What you need to do
The answer is to be the lines below that lie between the line holding "Select the padding inner dotted square icon" and the line holding "This screenshot has width=1024, height=726.", inclusive, transcribed exactly and free of pictures.

Segment Start: Records shown

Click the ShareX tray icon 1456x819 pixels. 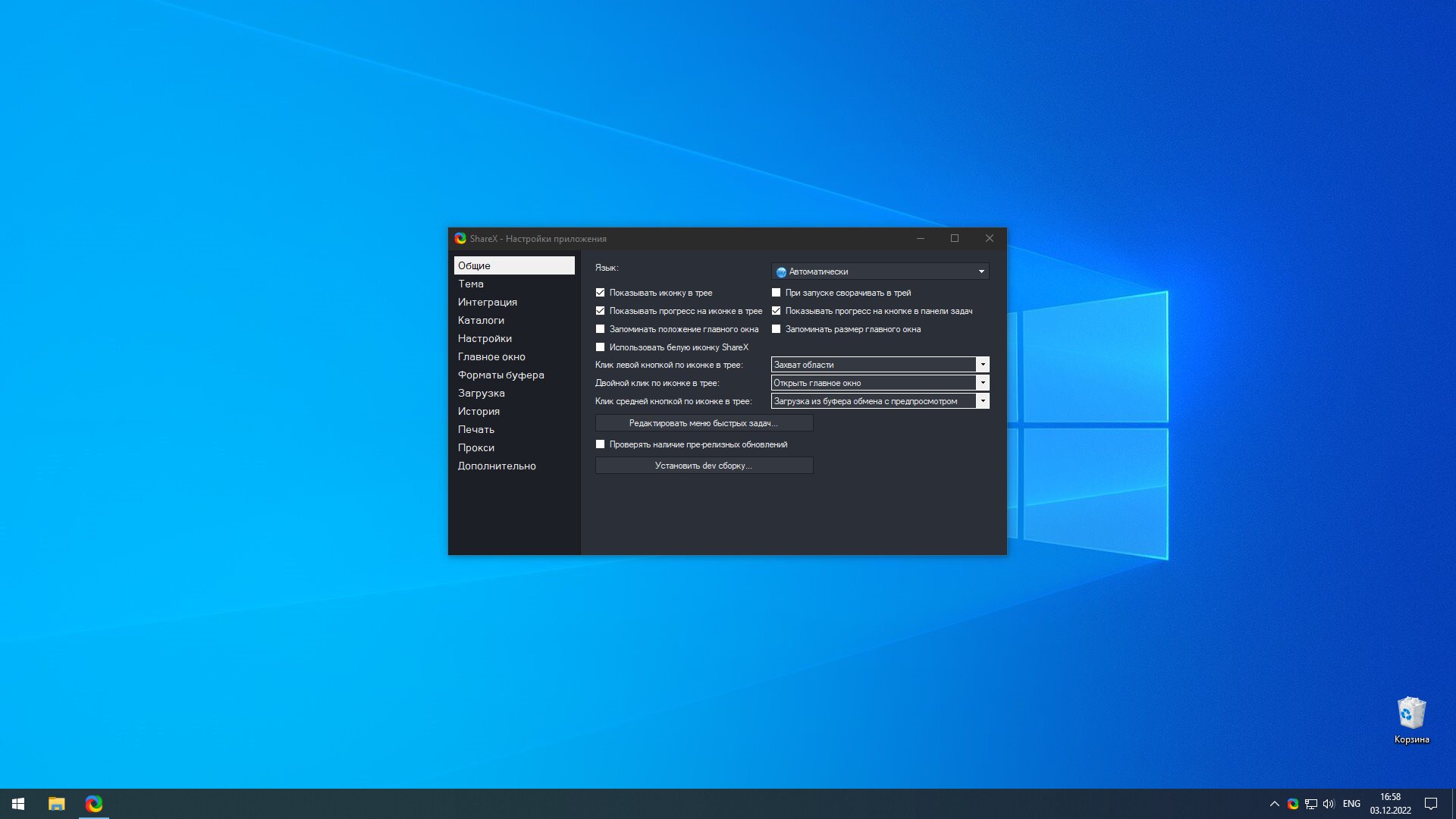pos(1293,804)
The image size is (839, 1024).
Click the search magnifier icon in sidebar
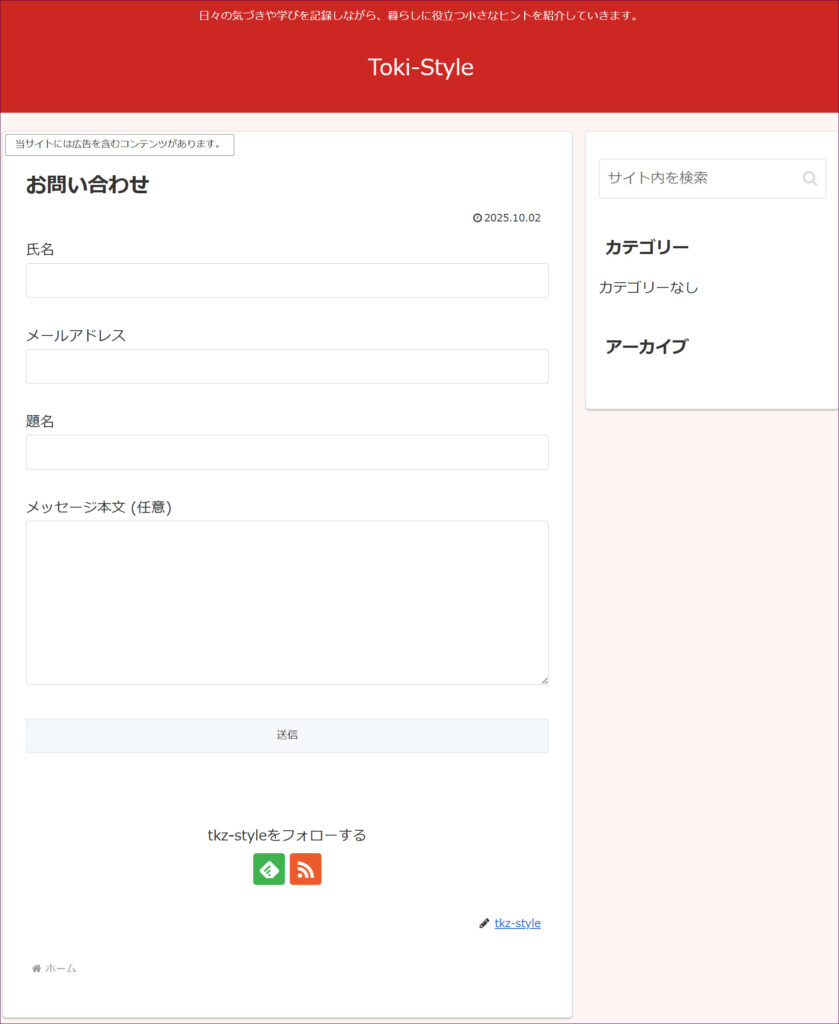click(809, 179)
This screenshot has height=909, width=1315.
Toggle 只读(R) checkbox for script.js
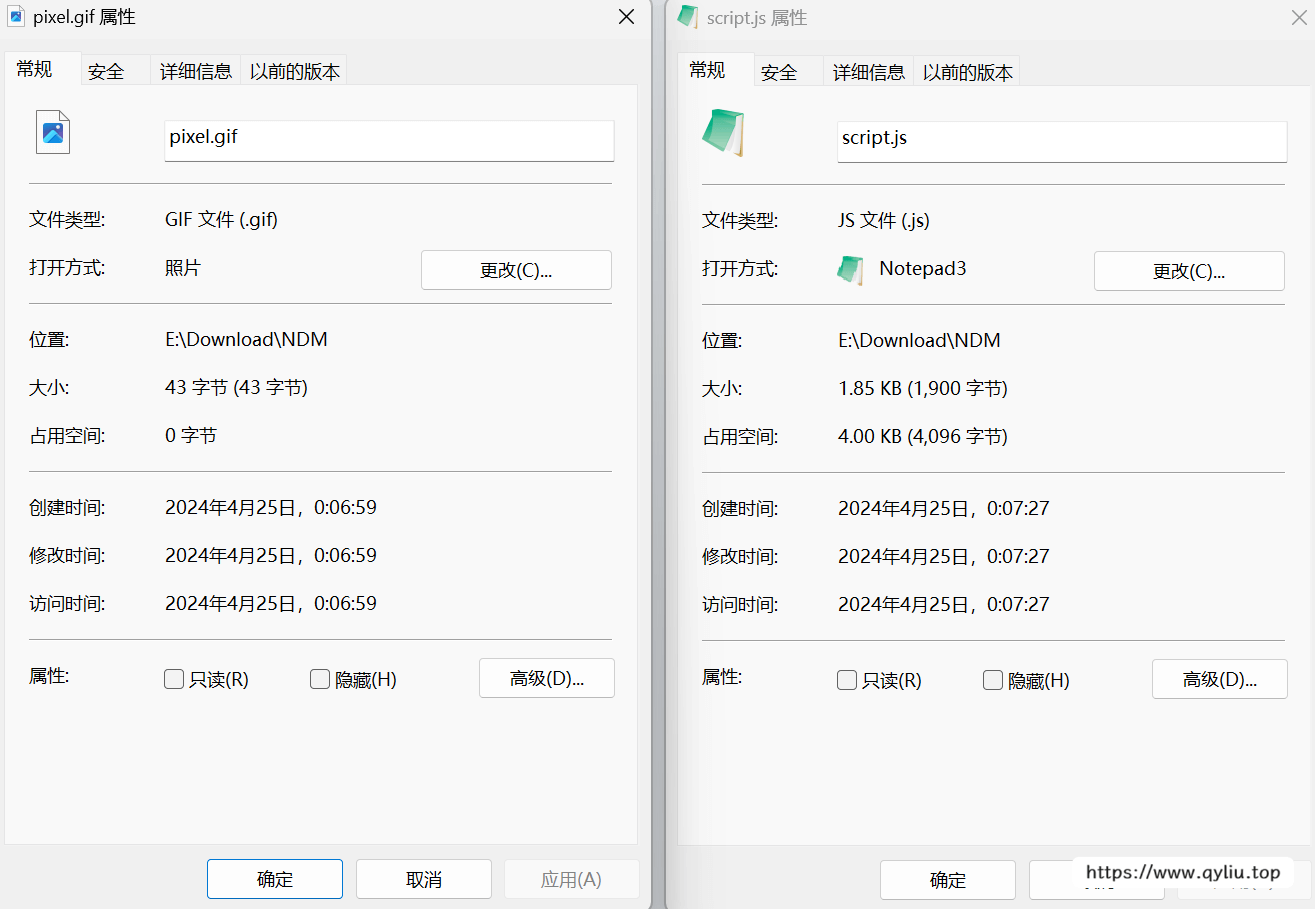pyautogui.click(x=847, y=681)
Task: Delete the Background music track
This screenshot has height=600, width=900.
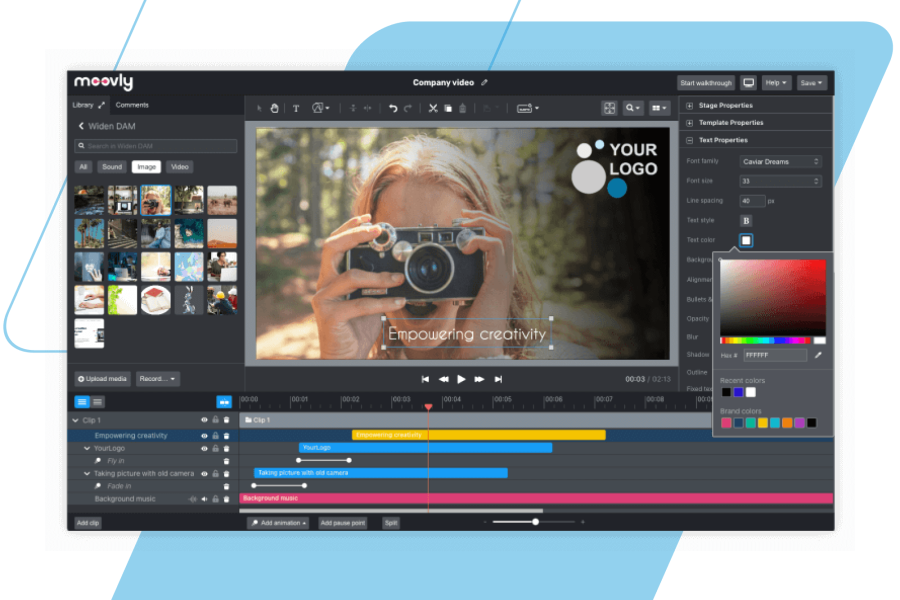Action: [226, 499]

Segment End: Records shown
Segment Start: Records shown

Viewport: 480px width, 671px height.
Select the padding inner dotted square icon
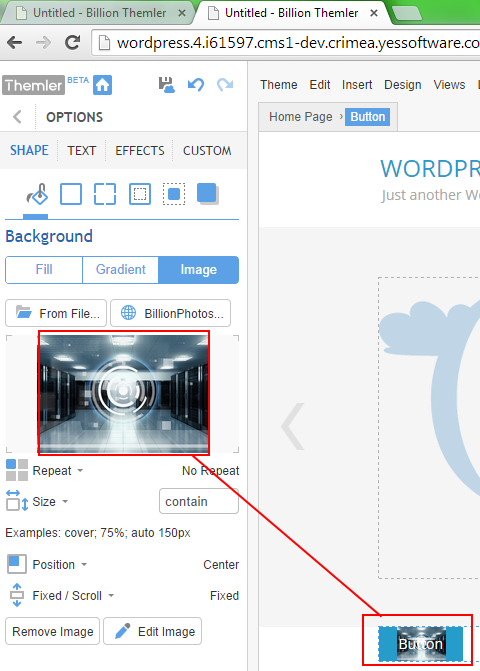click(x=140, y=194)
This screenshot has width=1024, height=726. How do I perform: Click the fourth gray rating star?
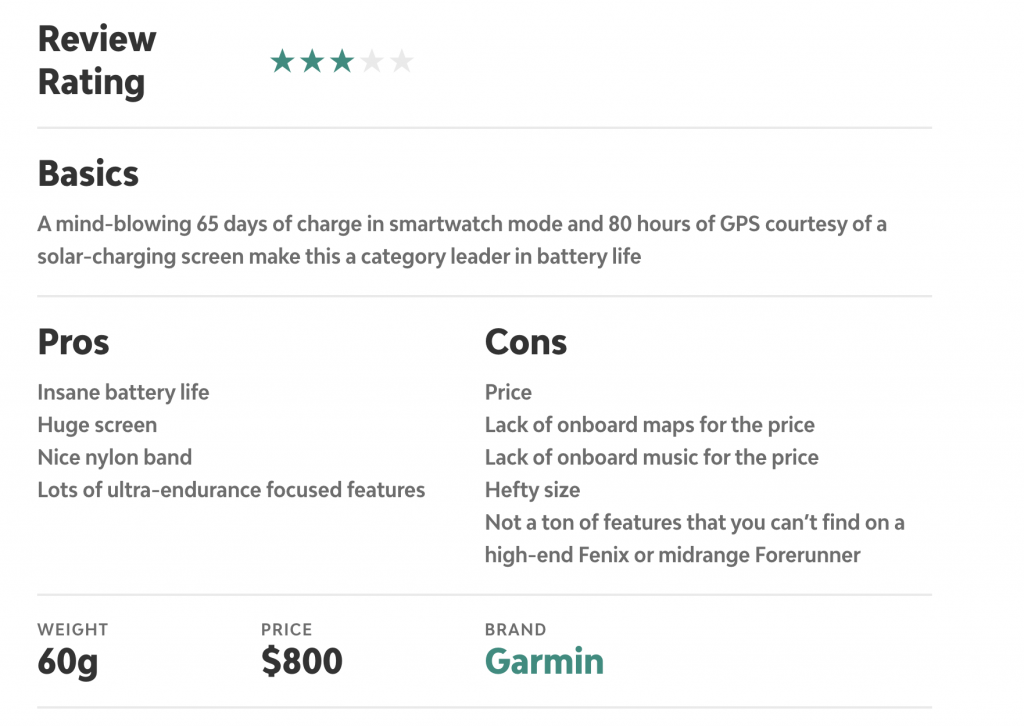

Segment End: Records shown
Segment Start: Records shown

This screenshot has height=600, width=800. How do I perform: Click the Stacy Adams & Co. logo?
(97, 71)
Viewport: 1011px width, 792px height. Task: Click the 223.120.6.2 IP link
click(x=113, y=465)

Segment End: Records shown

Answer to this task
Select the padding inner dotted square icon
click(x=140, y=194)
This screenshot has width=1024, height=726. How do I perform: Click the fourth gray rating star?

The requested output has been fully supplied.